SOURCE MATERIAL -

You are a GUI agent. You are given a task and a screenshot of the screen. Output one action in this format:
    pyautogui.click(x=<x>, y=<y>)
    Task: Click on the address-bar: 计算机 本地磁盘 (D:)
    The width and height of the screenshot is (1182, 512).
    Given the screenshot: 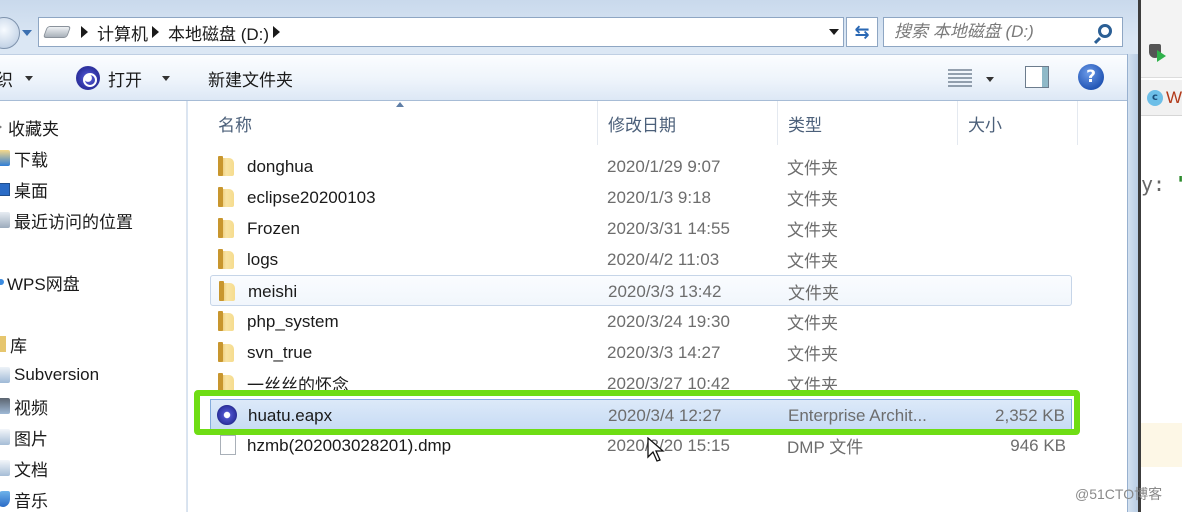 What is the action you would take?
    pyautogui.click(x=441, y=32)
--
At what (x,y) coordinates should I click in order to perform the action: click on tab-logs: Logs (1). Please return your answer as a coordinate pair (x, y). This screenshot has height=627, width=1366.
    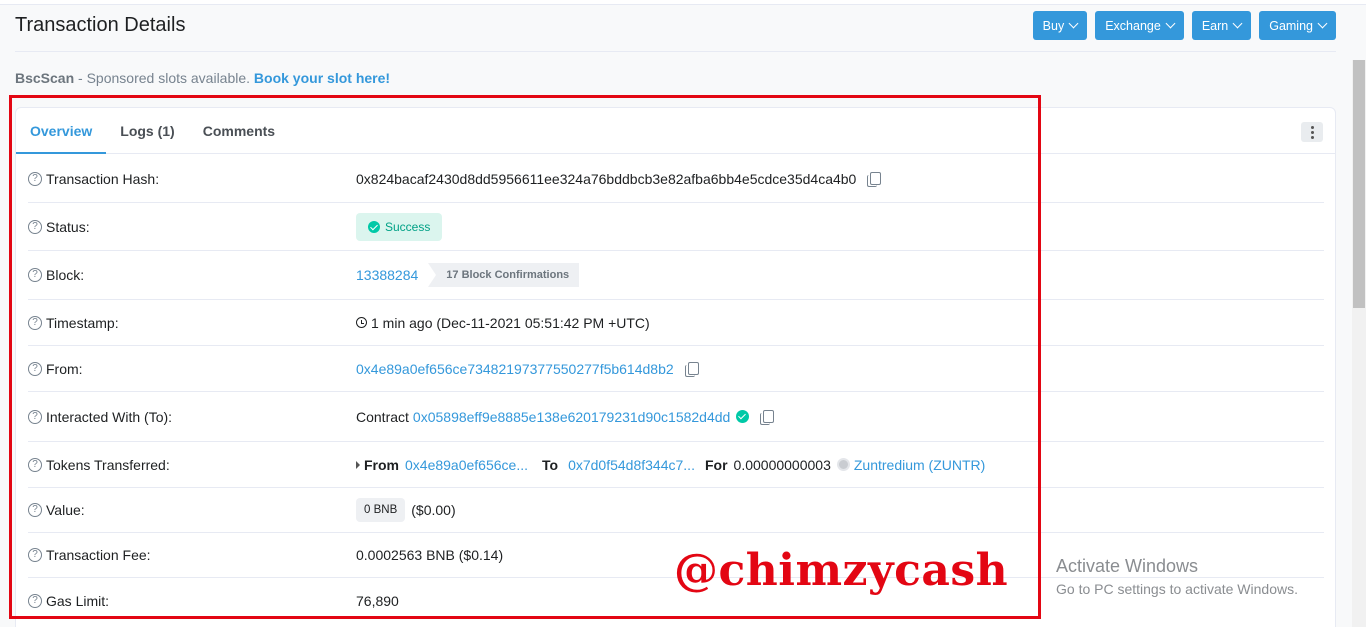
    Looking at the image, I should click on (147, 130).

TASK INSTRUCTIONS -
Return the lines of the listing verbatim, from the line containing "At what (x,y)" up to and including the line containing "Looking at the", and omit the pictures from your answer.

RESPONSE -
At what (x,y) coordinates should I click in order to perform the action: click on tab-logs: Logs (1). Please return your answer as a coordinate pair (x, y). This screenshot has height=627, width=1366.
    Looking at the image, I should click on (147, 130).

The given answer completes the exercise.